The recent thaw has raised the expectations of many local anglers for another early ice out, as any of the region’s lakes and ponds were free and clear of ice for the opening day of trout season on April 1st.
On several smaller pond in the area, I’ve already observed the telltale spider webbing that usually occurs as the ice begins breaking up.
And on larger waters, the areas around the inlets and outlets the open water has been growing larger every day. I've already begun sorting through my gear, checking the hook points and respooling the lines.
I've also been polishing my Wabblers, Christmas Trees as well as the Sutton and Hinkley spoons. I use fine emery cloth and steel wool for this duty, and I seal the deal with a light spray of clear nail polish, that is mixed with a light solvent.
In the early season, I believe the fish are attracted to more flash and sparkle, than they are later in the season.

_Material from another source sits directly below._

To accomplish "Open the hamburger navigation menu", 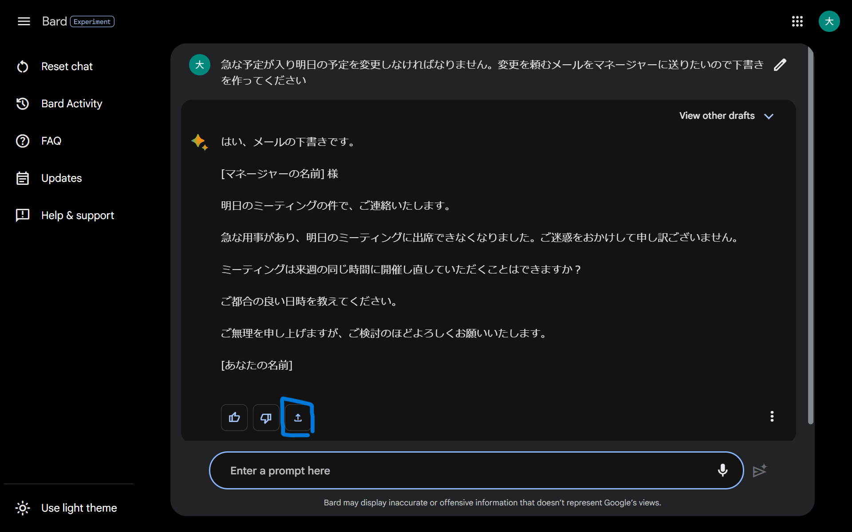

There is no doubt the fishing bug has already bit already. I've already been scouring the old maps, and searching through old journals in anticipation.
And I noticed while passing through Tupper Lake last week, the Bog River Falls inlet was already opened up for nearly a half mile down the lake, and there was at least one ice shanty in precarious position.
As per NYSDEC regulations, all ice shanties must be removed from the lakes and ponds by March 15. According to the Department of Environmental Conservation, owners who fail to remove structures by that date can be ticketed and fined $100. That’s not really a very pleasant way to end the hardwater season.
Old anglers never die, they just loose their tackle
There is a popular saying that, “old anglers never die, they just smell that way.” While that may be true in some cases, the remains of fishermen that were recent discovered off the coast of California, raised more than a sniff.